● **Exercise aim**
Wherever a line in the records contains the word "screenshot", return that line.

● **Records**

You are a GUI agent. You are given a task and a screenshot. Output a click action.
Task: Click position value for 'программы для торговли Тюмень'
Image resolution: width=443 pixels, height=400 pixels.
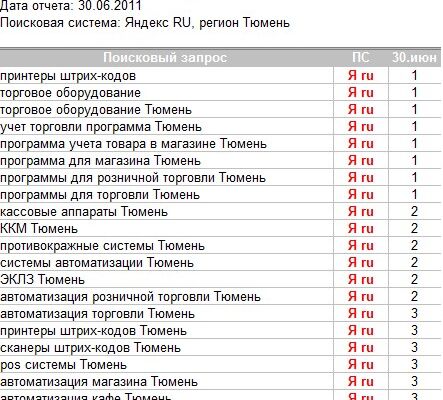(x=414, y=195)
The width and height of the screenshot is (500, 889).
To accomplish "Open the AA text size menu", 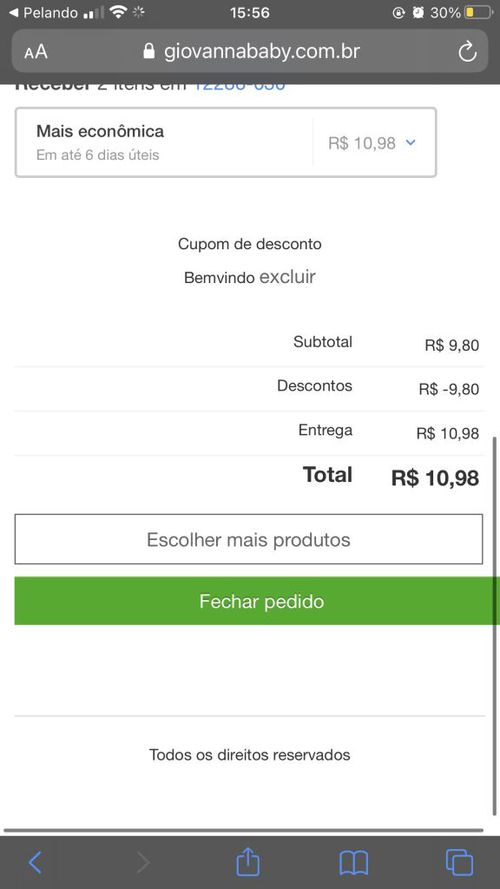I will pyautogui.click(x=36, y=52).
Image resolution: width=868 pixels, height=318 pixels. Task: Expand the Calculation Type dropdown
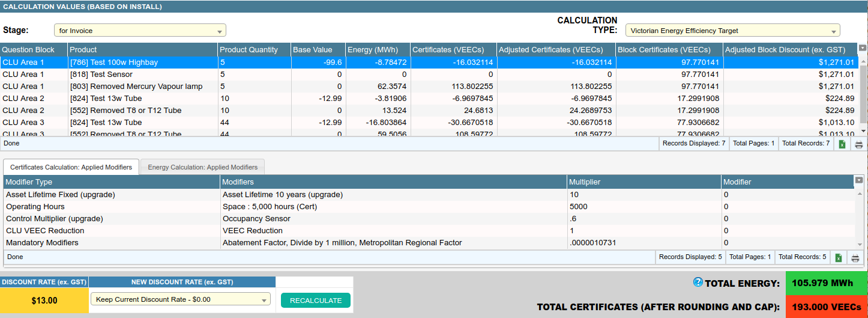(x=732, y=31)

● **Response**
You are a GUI agent. You are given a task and a screenshot. Output a click action.
The width and height of the screenshot is (500, 889).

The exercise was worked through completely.